**** DOCUMENT SECTION

# Man...this whole affair thing really messes with your mind.



## highwood (Jan 12, 2012)

For me, I find now whenever we have an argument/fight/or just kind of an off day is I will often wonder if he is thinking about his OW and about how their contact was so fun/flirtatious/baggage free and if he is thinking about that.

I can't compete with that.....that new exciting thing that happens when you meet someone and there is an attraction. We have been together for 25 years now...it is not the same.

Prior to this whole cheating mess I never thought about that at all....and I think it kind of makes me act even more *****y at those times because all I can think of is him thinking about that and so it becomes a vicious cycle. It definently plays with your head...

I have to admit a year after DD#2 I am wondering if there is now way too much baggage for me to ever get past what he did... I wonder if I am staying for the wrong reasons.....


----------



## DavidWYoung (Feb 3, 2012)

Go with what your gut says. Live your life on your terms.


----------



## LetDownNTX (Oct 4, 2012)

highwood said:


> For me, I find now whenever we have an argument/fight/or just kind of an off day is I will often wonder if he is thinking about his OW and about how their contact was so fun/flirtatious/baggage free and if he is thinking about that.
> 
> I can't compete with that.....that new exciting thing that happens when you meet someone and there is an attraction. We have been together for 25 years now...it is not the same.
> 
> ...



Its really hard and Im sorry you are asking yourself those questions. I asked myself those many times too. Still do! Are you in counseling?


----------



## highwood (Jan 12, 2012)

No, we are not in counselling anymore. I just think now that when someone does that to you it is so hard to view them in the same light again. What is your situation Letdownntx?


----------



## LetDownNTX (Oct 4, 2012)

highwood said:


> No, we are not in counselling anymore. I just think now that when someone does that to you it is so hard to view them in the same light again. What is your situation Letdownntx?

********
**** DATASET CONTENT

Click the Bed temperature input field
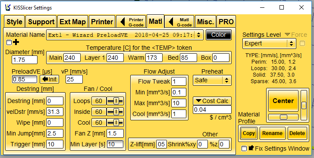The width and height of the screenshot is (314, 158). [x=188, y=58]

********

**DIRECTIONS**:
1) From the affair thread, print the passage starting at "I have to admit" and ending at "on your terms.".
2) Write the next part of the forum thread about coping after an affair, picking up after its last line.
This data has no connection to the forum thread about coping after an affair.

**RESULTS IN ORDER**:
1)
I have to admit a year after DD#2 I am wondering if there is now way too much baggage for me to ever get past what he did... I wonder if I am staying for the wrong reasons.....


----------



## DavidWYoung (Feb 3, 2012)

Go with what your gut says. Live your life on your terms.

2)
Its a LONG story but I'll condense it!! LOL

Married 19 years, DD#1 was in 2007, another DD in 2008, another in 2009. We were separated for 17 mos first time, 4 mos the second time, and 3 mos the last time. He came home in 2010 and I thought we were in R. I knew it was not a true R as he wasnt doing all that he should have been doing. Then low and behold I discovered my suspicions were right and DD#4 occured 4/18. At that point I was ready to leave because I couldnt take enough. Still know that I cant take anymore but he has begged and pleaded and vowed to do everything he should have done in the beginning. He hates counseling but asked for counseling to help us and we went to our first session this last weekend. I want to believe this time might be "IT" but honestly have no faith and very little hope. Right now Im just biding my time and watching his actions. After 3 years of false R Im sure I will know when he's not trying anymore and the minute he stops...IM OUT!!

(Edit: Each time was with the same woman so a 6 yr relationship with her off and on (he says))

Thats the short story


----------



## highwood (Jan 12, 2012)

Have you confronted the OW? 

So I am curious what makes you "want" to stay with him?


----------



## highwood (Jan 12, 2012)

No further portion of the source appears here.